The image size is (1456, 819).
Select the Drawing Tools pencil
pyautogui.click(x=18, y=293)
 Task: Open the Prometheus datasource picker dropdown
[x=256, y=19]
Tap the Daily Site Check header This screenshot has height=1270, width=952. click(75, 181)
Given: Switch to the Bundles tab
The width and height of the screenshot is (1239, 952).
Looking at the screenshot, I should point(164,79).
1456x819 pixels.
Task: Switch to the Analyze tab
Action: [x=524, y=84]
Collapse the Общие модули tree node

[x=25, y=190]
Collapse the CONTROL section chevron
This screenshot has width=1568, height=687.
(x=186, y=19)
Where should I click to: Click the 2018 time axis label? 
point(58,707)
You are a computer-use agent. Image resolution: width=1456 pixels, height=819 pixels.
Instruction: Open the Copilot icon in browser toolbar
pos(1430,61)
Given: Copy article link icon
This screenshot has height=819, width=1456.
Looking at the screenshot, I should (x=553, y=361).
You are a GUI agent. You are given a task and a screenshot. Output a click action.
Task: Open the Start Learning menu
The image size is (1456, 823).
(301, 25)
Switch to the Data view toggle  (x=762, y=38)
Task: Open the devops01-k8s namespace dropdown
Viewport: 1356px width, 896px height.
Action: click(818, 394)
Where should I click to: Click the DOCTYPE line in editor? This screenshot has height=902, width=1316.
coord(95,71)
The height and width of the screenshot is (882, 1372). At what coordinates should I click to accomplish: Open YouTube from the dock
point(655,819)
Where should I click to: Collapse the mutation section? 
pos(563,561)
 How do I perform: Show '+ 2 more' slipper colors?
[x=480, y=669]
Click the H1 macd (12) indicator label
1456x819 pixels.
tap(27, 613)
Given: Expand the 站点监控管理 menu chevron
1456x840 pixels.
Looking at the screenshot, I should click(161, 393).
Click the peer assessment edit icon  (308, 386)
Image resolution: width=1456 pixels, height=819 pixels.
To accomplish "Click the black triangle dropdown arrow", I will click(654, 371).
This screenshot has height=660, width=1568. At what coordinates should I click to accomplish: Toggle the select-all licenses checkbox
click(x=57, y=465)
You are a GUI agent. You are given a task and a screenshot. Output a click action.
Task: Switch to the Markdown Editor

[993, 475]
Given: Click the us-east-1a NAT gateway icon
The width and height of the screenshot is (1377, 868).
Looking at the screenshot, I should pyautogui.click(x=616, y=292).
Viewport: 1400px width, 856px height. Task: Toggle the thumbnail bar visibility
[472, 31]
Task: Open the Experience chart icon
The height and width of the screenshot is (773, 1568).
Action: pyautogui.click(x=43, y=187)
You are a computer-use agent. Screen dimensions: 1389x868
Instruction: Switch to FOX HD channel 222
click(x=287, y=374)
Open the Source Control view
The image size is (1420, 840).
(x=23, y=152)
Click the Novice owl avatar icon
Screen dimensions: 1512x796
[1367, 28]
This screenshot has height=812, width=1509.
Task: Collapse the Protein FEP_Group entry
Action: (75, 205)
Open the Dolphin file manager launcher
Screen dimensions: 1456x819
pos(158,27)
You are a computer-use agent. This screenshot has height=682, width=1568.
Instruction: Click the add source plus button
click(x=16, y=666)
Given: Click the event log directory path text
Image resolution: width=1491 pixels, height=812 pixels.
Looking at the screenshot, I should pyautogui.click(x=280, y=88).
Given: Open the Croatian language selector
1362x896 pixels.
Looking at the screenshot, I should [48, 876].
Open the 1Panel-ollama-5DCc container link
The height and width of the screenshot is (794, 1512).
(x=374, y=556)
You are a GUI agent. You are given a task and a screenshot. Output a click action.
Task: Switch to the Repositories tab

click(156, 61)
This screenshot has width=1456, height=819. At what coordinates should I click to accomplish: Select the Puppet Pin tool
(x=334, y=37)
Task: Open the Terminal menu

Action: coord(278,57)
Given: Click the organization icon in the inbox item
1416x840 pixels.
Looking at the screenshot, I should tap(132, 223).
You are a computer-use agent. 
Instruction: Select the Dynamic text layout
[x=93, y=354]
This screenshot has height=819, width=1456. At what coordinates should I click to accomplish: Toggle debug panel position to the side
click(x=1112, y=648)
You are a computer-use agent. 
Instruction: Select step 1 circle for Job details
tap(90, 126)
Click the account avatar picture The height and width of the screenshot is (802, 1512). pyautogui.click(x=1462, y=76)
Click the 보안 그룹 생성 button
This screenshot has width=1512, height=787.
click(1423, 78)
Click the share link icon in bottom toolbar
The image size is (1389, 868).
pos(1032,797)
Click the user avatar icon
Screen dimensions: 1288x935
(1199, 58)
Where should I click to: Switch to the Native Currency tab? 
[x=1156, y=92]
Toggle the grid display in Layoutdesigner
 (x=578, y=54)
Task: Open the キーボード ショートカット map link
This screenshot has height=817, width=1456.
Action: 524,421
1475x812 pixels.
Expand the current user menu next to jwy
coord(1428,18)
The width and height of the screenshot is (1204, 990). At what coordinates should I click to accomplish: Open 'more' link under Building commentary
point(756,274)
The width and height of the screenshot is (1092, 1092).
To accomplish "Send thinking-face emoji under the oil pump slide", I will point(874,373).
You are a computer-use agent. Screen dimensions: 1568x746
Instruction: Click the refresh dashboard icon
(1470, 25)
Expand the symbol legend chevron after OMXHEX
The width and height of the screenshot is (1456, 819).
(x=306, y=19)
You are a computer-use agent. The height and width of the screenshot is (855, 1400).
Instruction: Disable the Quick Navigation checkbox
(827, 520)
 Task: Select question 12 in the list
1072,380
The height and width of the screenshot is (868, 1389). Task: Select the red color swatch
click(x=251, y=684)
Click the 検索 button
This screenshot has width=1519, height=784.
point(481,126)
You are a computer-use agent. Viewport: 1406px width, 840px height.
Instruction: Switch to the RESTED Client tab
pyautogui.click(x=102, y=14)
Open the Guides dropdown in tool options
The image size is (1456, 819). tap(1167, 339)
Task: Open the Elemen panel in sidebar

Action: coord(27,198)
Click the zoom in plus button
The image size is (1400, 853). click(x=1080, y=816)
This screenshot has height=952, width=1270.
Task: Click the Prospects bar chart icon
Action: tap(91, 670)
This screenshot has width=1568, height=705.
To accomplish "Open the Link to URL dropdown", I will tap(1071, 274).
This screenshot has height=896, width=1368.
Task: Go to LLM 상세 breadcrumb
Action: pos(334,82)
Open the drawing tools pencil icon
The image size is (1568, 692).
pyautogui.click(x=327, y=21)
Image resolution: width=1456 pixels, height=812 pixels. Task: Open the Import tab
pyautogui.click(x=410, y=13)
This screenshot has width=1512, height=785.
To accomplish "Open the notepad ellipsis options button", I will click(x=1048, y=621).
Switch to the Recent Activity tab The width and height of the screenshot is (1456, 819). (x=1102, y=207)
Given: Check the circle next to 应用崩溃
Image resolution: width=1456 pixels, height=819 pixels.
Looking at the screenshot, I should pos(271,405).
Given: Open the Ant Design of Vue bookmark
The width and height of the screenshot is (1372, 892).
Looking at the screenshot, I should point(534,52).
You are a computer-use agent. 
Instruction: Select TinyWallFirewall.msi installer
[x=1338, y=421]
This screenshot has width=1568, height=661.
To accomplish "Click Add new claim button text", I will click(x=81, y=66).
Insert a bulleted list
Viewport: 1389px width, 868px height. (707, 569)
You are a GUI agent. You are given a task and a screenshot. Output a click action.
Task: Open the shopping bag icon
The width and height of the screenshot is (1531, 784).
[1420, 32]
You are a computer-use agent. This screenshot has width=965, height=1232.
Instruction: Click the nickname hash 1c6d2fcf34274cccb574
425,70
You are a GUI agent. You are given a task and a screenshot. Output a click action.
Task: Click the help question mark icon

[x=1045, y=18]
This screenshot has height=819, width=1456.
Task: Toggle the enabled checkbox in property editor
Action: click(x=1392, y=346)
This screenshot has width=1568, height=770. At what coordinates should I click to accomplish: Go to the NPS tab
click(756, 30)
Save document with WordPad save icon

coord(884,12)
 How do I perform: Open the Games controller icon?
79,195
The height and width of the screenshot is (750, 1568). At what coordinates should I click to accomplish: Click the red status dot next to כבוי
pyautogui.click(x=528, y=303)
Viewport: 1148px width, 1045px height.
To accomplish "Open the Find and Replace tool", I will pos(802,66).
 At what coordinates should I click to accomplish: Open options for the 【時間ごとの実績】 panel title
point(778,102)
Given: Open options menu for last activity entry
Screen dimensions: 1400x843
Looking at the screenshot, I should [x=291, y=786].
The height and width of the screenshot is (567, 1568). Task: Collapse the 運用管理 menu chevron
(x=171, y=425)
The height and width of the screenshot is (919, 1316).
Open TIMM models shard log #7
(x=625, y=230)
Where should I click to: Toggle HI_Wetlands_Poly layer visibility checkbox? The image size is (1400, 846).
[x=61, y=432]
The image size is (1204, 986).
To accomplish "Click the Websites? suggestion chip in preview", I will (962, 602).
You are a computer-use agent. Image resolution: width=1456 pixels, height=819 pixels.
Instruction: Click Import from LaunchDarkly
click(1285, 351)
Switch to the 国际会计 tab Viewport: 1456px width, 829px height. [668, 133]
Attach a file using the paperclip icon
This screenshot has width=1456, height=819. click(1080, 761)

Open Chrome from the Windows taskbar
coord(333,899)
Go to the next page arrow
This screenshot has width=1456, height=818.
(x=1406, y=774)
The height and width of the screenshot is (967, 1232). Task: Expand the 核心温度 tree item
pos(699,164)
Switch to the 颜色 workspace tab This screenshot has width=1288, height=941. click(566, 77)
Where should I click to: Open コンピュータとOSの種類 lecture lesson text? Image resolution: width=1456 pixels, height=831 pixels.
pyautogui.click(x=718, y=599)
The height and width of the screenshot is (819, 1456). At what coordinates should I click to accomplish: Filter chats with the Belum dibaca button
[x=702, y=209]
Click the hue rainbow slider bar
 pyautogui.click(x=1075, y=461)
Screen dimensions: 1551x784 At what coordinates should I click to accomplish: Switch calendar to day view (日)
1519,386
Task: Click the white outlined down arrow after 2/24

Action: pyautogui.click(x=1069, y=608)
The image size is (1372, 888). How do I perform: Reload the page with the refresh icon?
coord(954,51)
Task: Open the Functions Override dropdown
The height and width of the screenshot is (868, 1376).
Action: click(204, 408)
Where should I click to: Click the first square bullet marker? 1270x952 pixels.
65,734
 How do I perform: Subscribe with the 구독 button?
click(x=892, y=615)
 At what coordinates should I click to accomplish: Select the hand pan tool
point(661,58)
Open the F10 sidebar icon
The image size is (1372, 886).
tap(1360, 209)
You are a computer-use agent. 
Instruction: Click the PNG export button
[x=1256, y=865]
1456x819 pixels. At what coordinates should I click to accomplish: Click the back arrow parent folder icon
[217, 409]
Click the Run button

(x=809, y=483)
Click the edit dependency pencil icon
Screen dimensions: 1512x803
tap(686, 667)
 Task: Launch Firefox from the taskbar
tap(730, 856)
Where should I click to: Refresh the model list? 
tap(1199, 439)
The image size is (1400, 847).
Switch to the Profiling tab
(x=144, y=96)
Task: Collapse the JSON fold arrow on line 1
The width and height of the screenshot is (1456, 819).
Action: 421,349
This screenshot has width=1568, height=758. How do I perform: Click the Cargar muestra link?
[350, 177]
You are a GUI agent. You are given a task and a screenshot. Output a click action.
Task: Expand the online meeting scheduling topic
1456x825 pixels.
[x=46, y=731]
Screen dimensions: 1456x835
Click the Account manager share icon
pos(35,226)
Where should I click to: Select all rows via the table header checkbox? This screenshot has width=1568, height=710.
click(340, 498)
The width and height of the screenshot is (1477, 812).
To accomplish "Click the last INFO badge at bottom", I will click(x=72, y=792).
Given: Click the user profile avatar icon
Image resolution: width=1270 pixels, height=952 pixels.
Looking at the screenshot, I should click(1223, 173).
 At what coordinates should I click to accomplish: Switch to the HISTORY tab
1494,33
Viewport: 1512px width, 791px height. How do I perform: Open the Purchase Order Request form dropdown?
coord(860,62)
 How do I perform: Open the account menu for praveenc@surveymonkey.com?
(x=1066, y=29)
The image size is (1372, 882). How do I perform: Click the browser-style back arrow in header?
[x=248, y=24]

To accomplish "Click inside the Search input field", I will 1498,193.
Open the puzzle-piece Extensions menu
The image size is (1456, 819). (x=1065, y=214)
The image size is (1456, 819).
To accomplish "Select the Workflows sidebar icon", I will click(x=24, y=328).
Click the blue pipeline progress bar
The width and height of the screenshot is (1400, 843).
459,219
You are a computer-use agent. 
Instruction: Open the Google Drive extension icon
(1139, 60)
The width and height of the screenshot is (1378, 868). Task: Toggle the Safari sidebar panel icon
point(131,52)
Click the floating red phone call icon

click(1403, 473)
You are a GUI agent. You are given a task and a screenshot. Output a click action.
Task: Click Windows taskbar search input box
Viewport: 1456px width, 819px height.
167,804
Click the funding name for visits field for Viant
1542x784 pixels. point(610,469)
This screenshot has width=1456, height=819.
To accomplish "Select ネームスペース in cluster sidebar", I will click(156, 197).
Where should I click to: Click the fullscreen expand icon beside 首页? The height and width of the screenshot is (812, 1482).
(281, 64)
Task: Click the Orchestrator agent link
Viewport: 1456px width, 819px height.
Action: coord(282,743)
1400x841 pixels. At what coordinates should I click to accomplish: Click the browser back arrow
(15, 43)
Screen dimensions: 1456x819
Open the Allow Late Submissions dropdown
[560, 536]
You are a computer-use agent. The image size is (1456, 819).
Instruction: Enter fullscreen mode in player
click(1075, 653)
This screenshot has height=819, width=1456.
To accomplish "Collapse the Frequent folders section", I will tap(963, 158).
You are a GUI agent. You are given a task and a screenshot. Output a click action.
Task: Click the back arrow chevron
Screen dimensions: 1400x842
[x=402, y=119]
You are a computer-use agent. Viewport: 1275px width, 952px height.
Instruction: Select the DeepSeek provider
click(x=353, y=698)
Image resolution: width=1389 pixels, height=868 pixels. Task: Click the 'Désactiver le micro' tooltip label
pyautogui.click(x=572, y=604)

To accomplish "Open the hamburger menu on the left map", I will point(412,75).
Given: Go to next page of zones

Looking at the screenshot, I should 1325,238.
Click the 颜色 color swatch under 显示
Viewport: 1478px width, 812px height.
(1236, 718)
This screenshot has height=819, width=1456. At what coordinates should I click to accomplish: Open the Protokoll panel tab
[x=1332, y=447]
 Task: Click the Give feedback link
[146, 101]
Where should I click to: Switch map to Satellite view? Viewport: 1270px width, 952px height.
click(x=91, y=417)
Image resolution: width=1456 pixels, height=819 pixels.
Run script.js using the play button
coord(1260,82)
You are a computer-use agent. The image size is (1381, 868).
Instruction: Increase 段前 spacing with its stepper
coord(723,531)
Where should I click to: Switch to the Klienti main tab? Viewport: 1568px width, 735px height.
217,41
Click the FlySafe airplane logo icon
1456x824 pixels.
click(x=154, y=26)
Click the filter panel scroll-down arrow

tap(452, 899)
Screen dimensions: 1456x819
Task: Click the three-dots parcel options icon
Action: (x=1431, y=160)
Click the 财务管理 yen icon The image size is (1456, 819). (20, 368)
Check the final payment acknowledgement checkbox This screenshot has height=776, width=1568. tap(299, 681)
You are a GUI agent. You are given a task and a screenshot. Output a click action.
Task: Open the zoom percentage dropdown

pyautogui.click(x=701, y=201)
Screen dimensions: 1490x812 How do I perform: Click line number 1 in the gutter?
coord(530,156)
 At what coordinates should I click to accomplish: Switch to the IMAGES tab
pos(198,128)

• • • • • • •

PROBLEM TO WORK ON = Within the data above, how many lines contain "input"? Respond with the tally alone.

TASK OUTPUT = 2